BRIEF: The copy you give must match the listing below exactly and contain no pictures.

INPUT FOR THIS TASK:

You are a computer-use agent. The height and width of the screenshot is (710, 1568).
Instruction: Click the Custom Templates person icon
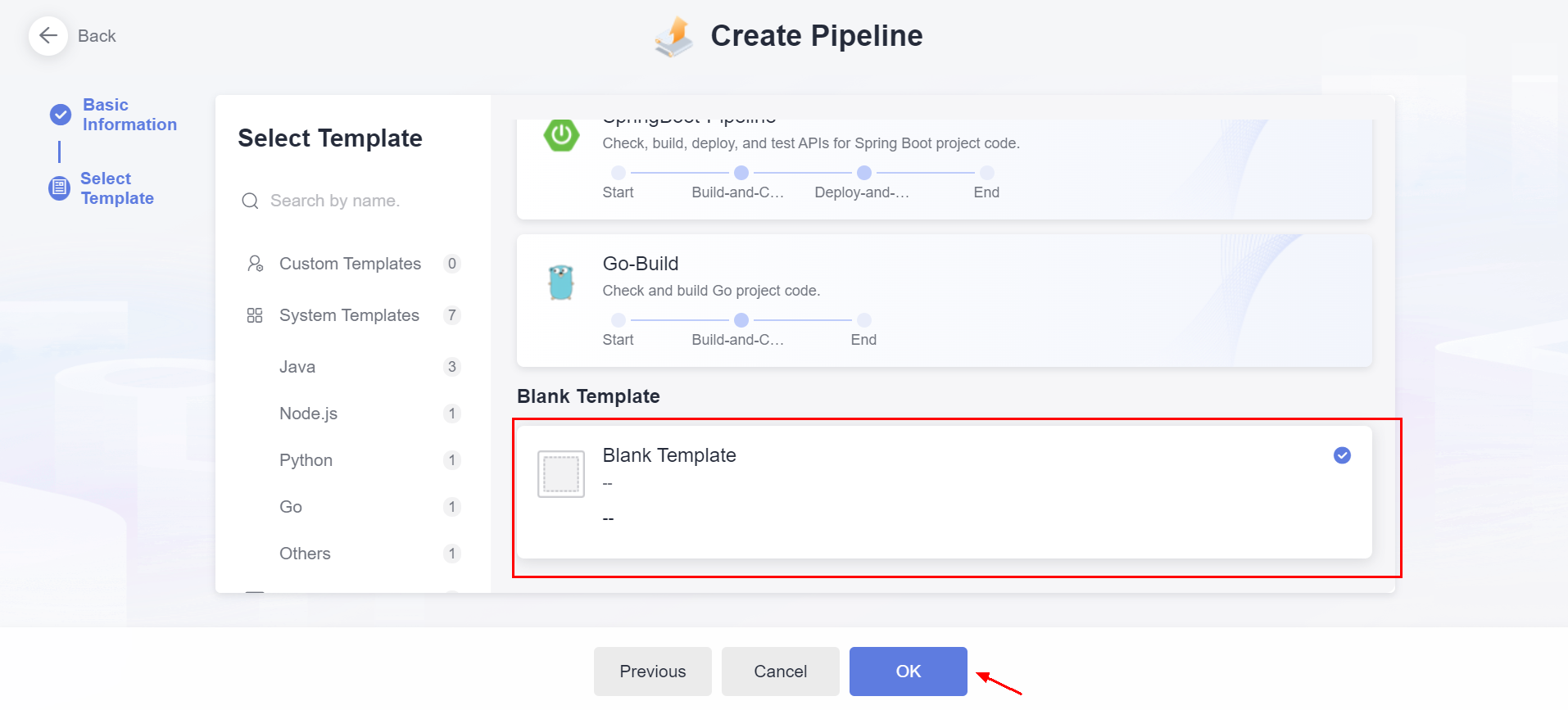[x=255, y=264]
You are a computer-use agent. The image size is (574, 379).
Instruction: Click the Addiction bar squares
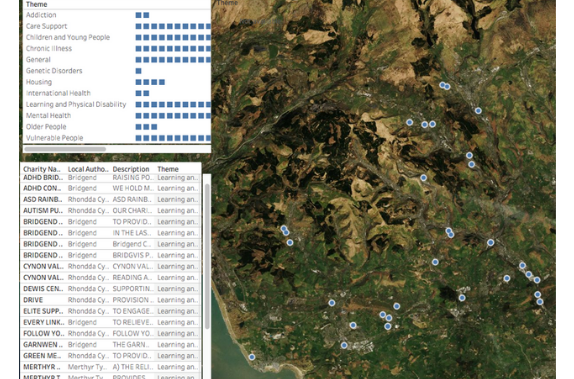tap(142, 15)
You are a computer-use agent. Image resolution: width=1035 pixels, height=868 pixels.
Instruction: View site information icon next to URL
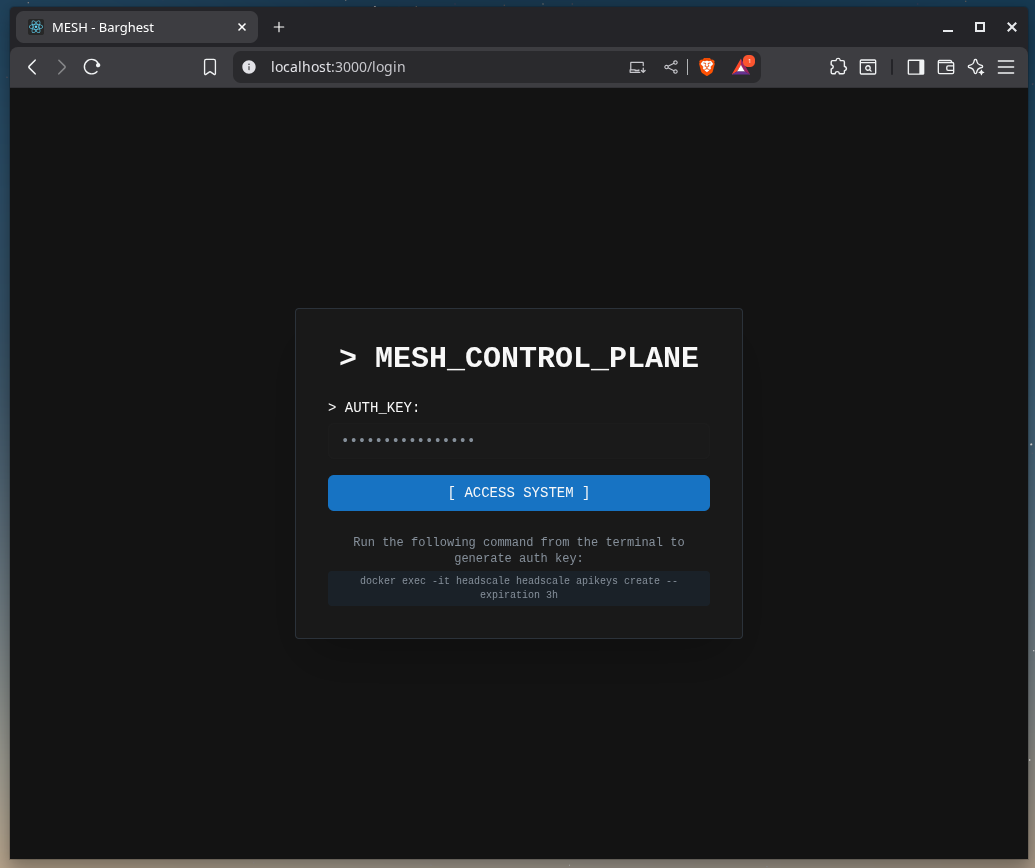[250, 67]
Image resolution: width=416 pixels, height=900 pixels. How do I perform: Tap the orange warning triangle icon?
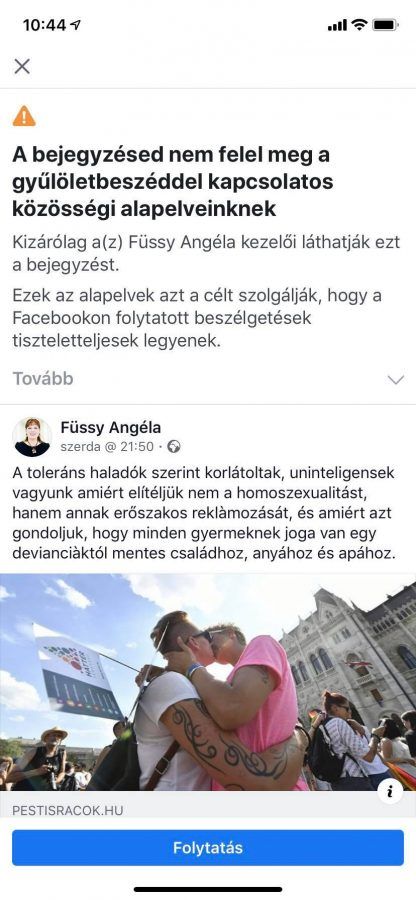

ANSWER TO THIS TASK:
You are a computer-use agent. The height and width of the screenshot is (710, 1568).
Instruction: Click the Custom Templates person icon
[x=255, y=264]
You are a computer-use agent. The image size is (574, 379).
Instruction: Click the Addiction bar squares
tap(142, 15)
You are a computer-use agent. Image resolution: width=1035 pixels, height=868 pixels.
Instruction: View site information icon next to URL
[250, 67]
Image resolution: width=416 pixels, height=900 pixels. How do I perform: Tap the orange warning triangle icon?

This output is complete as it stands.